ましてやこういう謎の場合、その魅力は知恵の輪よりもずっと大きくて強い。数学のように正しい答えを出す必要がなく、自分が納得さえ出来れば良いからだ。どうせ正しい答えを導こうとしても、証拠などないから確かめられない。それなら適当な答えで納得しても構わないだろう。誰かの迷惑になるわけでもないし、気楽に考えれば良い。
「加えて、私は前川なら見つけられると思っている。お前は今までにもこういう謎を幾つか解いてきたじゃないか」
「解いたわけじゃありませんよ。結末に勝手な理屈をくっ付けただけです」
「それならそれで構わない。むしろ、今度はどんな理屈を持ってくるのか楽しみだな」
うわぁ、プレッシャー。
とはいえ、断る理由もない。小さな溜息を一つ漏らして、俺は了承した。まだ駅まで少し距離があるし、会長の言う通り暇潰しくらいにはなるだろう。もし隠されている場所のヒントが出れば、それだけでも価値があったというものだ。
さて、そうなれば情報を整理してみよう。
事の起こりは一昨日、会長の誕生日。更に限定すれば、その夕飯時。
両親からは一冊の高い値段の本がプレゼントされたが、お兄さんは何もくれなかった。しかし本人は、用意してあるから探してみろと言ったらしい。

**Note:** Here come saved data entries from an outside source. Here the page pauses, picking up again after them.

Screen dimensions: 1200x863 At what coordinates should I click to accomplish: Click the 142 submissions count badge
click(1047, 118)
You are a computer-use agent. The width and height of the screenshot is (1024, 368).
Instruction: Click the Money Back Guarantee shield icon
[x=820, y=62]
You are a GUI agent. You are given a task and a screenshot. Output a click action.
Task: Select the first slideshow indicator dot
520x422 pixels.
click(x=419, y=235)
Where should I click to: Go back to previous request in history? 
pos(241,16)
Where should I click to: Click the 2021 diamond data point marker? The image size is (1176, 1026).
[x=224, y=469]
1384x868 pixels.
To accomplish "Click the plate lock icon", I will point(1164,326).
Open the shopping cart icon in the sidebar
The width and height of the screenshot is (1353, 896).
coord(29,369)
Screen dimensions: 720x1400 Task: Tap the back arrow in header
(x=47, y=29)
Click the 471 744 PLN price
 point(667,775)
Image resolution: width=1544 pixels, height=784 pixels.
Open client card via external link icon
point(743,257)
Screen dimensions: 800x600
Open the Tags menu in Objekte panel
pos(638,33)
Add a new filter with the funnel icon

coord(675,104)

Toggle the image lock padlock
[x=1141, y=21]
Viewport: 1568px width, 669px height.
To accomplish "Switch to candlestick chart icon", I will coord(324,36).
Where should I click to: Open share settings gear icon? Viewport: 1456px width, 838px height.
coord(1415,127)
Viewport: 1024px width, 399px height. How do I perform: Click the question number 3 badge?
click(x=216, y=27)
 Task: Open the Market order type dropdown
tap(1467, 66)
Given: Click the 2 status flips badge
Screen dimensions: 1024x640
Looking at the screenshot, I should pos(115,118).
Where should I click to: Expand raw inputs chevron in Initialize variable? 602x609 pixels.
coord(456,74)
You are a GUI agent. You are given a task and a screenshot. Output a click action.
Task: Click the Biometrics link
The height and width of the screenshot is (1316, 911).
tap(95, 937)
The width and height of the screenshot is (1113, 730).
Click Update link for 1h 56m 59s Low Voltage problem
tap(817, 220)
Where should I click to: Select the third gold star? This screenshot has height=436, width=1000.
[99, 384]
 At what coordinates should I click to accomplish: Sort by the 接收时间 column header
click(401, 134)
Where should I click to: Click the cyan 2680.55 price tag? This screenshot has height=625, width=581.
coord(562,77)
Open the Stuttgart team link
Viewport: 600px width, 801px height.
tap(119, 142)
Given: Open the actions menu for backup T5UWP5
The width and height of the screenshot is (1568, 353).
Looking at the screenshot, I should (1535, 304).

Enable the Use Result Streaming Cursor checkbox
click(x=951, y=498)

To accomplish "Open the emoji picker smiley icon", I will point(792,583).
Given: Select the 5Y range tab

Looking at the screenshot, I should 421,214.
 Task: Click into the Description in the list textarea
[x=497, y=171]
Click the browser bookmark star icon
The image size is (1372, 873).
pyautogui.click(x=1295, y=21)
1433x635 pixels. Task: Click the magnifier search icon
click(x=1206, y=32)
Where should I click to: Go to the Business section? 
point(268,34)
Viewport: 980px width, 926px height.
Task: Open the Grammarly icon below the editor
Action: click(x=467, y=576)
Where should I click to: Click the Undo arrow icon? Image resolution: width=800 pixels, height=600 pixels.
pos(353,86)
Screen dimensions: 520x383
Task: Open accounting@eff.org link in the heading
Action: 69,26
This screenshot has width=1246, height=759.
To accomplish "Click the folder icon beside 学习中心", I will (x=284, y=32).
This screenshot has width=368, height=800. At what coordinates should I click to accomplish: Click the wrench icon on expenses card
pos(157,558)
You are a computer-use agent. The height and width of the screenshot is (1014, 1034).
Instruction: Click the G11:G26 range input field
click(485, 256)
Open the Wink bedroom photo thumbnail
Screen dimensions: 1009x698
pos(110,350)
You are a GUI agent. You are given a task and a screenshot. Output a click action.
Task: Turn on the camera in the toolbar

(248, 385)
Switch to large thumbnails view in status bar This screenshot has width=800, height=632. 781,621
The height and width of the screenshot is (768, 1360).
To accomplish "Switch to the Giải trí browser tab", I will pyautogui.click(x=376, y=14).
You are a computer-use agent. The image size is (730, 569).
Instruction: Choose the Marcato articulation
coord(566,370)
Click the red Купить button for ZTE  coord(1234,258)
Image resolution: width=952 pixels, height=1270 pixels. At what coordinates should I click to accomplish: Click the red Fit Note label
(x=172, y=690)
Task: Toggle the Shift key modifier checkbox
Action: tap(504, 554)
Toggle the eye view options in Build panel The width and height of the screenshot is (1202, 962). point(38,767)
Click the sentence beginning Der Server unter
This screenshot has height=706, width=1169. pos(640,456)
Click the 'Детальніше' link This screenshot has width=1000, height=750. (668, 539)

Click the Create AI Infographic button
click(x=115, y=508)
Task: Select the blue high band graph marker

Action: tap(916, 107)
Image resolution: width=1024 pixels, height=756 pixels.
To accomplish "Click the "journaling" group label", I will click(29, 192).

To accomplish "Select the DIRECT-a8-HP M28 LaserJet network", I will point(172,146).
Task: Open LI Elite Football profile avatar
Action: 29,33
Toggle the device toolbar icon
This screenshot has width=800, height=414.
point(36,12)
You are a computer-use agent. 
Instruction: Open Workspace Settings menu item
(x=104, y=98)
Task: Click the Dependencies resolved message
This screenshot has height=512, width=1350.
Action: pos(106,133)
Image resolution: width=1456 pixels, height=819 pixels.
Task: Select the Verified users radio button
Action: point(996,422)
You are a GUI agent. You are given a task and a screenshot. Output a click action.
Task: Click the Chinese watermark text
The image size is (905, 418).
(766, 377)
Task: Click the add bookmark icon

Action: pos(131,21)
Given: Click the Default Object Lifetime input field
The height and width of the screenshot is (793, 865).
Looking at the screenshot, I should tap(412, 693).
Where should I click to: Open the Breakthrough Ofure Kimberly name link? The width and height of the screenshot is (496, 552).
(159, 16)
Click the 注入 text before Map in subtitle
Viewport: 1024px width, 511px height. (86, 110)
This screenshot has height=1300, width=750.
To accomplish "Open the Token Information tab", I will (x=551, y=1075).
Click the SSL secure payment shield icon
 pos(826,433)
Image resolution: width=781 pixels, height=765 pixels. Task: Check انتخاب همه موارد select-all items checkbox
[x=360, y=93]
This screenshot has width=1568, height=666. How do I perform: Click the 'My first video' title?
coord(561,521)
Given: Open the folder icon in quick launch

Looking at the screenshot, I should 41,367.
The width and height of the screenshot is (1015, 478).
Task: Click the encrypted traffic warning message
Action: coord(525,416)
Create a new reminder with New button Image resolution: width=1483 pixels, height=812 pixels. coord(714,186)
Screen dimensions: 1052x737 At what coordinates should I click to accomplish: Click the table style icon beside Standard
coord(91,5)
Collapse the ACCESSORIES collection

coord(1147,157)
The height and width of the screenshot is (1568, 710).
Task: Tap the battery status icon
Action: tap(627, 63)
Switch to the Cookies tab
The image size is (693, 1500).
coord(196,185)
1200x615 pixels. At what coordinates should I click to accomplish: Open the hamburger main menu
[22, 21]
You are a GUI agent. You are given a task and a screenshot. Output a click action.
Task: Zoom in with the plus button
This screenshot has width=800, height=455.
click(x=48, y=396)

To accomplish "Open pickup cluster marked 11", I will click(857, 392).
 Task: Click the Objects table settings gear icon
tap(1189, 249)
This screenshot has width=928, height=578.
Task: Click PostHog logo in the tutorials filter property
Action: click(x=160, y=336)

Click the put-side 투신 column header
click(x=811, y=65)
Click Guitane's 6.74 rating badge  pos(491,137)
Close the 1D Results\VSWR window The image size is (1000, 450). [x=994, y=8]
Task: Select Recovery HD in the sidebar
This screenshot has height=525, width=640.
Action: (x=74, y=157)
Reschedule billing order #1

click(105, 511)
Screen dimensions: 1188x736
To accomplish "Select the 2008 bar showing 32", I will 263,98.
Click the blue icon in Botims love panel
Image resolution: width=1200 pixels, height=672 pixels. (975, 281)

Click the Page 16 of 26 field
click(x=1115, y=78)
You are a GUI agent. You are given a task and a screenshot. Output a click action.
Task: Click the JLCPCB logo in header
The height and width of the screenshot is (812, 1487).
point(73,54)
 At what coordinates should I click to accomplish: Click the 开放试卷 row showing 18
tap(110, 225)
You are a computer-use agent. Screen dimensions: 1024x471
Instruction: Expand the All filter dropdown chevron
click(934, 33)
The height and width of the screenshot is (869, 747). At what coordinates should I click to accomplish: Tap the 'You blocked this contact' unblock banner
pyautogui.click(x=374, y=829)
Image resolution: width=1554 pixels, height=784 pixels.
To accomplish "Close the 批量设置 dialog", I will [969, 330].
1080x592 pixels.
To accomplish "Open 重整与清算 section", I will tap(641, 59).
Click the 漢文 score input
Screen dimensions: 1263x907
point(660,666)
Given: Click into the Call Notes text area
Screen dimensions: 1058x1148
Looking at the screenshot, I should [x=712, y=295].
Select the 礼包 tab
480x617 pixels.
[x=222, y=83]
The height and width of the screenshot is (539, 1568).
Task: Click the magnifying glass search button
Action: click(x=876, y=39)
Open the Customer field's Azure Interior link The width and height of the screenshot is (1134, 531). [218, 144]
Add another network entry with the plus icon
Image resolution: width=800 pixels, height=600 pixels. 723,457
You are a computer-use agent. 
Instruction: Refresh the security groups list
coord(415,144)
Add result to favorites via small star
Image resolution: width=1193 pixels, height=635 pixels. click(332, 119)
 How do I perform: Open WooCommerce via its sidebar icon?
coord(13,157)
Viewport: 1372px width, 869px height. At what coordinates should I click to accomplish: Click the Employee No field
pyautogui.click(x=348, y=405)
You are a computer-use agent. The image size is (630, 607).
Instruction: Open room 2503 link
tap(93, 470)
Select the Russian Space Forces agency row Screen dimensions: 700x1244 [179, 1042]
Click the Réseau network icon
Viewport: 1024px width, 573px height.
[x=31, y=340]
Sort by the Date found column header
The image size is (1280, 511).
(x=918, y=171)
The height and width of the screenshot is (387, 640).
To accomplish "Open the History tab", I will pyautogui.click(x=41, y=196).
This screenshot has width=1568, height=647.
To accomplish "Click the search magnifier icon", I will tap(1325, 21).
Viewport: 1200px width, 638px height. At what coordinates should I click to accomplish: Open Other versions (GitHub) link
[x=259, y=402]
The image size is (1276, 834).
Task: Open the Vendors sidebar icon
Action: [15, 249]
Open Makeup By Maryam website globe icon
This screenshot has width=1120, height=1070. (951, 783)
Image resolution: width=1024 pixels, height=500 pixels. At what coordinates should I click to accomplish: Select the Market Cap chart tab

探すことが出来るのは、明日の夜十二時まで。それまでに見つけられなければ回収されるらしい。期限が付いていることから、おそらくプレゼントには何かしらのタイムリミットがあるのだろう。真っ先に考えられるのは、何かのチケットか。
「お兄さんは何処に隠したか、ヒントみたいなことは言ってませんでしたか? たとえばどこかの部屋の中とか」
「いや、言っていなかったな。家の中だとは思うが……あ、確実に無いと言える場所なら心当たりがある」
「どこです?」
「ゴミ箱の中」
そりゃそうでしょうよ。
視点を変えよう。隠された場所じゃなくて、何を隠したのか考えてみる。
「どこか思い当たる場所は探してみましたか? 部屋の中とか」
「部屋の中だけじゃないぞ、家中探した。明日になって、腐った食べ物がプレゼントだったとか言われたくないからな。だが、何も見つからなかった」
「家中……。本棚とか、ベッドの中も見ました?」
「もちろんだ。靴の中まで見たぞ」
そこまでいくと、もはや嫌がらせレベルだなぁ。プレゼントを隠す方も隠す方なら、探す方も探す方だ。
しかし……ふむ。そうなると立体的なものなら見つかっていても良いはず。となれば、問題のプレゼントは立体的なものではないだろう。言い換えれば平面的なもの、つまりチケットなどの可能性が高くなった。
チケットなどの薄いものであれば、隠し場所の候補は一気に増える。たとえば本棚に置いてある本の中にも隠すことは出来るだろう。
しかし靴の中まで調べた会長だ。そのくらいのことは考えて、既に探したはずである。もちろん鞄の中なども探しただろうから、あと考えられる場所と言えば……どこだ?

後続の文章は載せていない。